Wahala
- First edition
- Author: Nikki May
- Language: English
- Genre: Literary fiction
- Set in: London
- Publisher: HarperCollins Publishers
- Publication date: 11 January 2022
- Media type: Print (hardcover)
- Pages: 384
- ISBN: 9780063084261

= Wahala (novel) =

2022 novel by Nikki May

Wahala is a 2022 fiction novel by British Nigerian writer Nikki May. Her debut novel, it was originally published by Custom House an imprint of HarperCollins in 2022. May's debut novel follows the friendship three Anglo-Nigerian women whose friendship are threatened by a Russian-Nigerian woman.

== Development ==
May has stated that she had the inspiration for the novel after having a lunch at a Nigerian restaurant in London and while on a train ride back home she thought about how she changed from the Nigerian she was in the dinner to an English woman. The clash of Nigerian and English cultures made her write the first parts of the book in the train. She finished writing the novel after 18 months and the title of the novel, Wahala, means "trouble" in Nigerian Pidgin.

The book deals with themes of racism, gender and identity, all inspired by May's personal life, when she moved from Nigeria to London as a biracial woman.

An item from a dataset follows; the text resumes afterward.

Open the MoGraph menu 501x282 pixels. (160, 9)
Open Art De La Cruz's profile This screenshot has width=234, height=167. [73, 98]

In May 2021, six months before it publication, it was optioned by the BBC to be adapted into a television series.

== Plot ==
Set in London, Ronke, Simi and Boo are friends who met at university in Bristol 17 years previously; they are biracial having English mothers and Nigerian fathers. Their friendship is crushed when Isobel, Simi's childhood friend and a rich and influential girl, insists on being the centre of every conversation; she knows the secrets that the three friends are keeping from each other.

== Characters ==
- Ronke — A dentist who is currently single and is looking for a Nigerian husband.
- Simi — A fashion marketer whose husband wants a child she is not ready for. She suffers from impostor syndrome.
- Boo — A research scientist and housewife struggling with internalized racism, due to her biological father having left her mother before she was born. She takes care of her daughter, Sofia, alongside her husband, Didier, while looking for more excitement in her life.
- Isobel Babangari — Simi's rich and influential childhood friend who begins to destroy the rich friendship.
- Kayode — Ronke's Nigerian boyfriend.
- Martin — Simi's husband
- Didier — Boo's French husband
- Sofia — Didier and Boo's daughter

==Reception ==
The book received generally positive reception from book reviewers and readers alike.
A starred review from Kirkus Reviews called the novel "a fascinating look at the dark side of female friendship”. Another review by NPR stated that "Wahala is both great fun and extremely smart in how it captures some of the central issues in modern city living". A review from Publishers Weekly noted that "May's nuanced exploration of race and gender makes this refreshing." Nikki May won the Comedy Women in Print Prize New Voice award for Wahala.

== Adaptation ==
In May 2021, it was announced that the BBC had optioned the novel for a television series, with Theresa Ikoko, who is known for her work in Rocks, writing the screenplay. Wahala will be produced by Firebird Pictures, with its founder Elizabeth Kilgarriff, as the executive producer alongside Mona Qureshi. BBC Studios also gained the rights to distribute the series worldwide.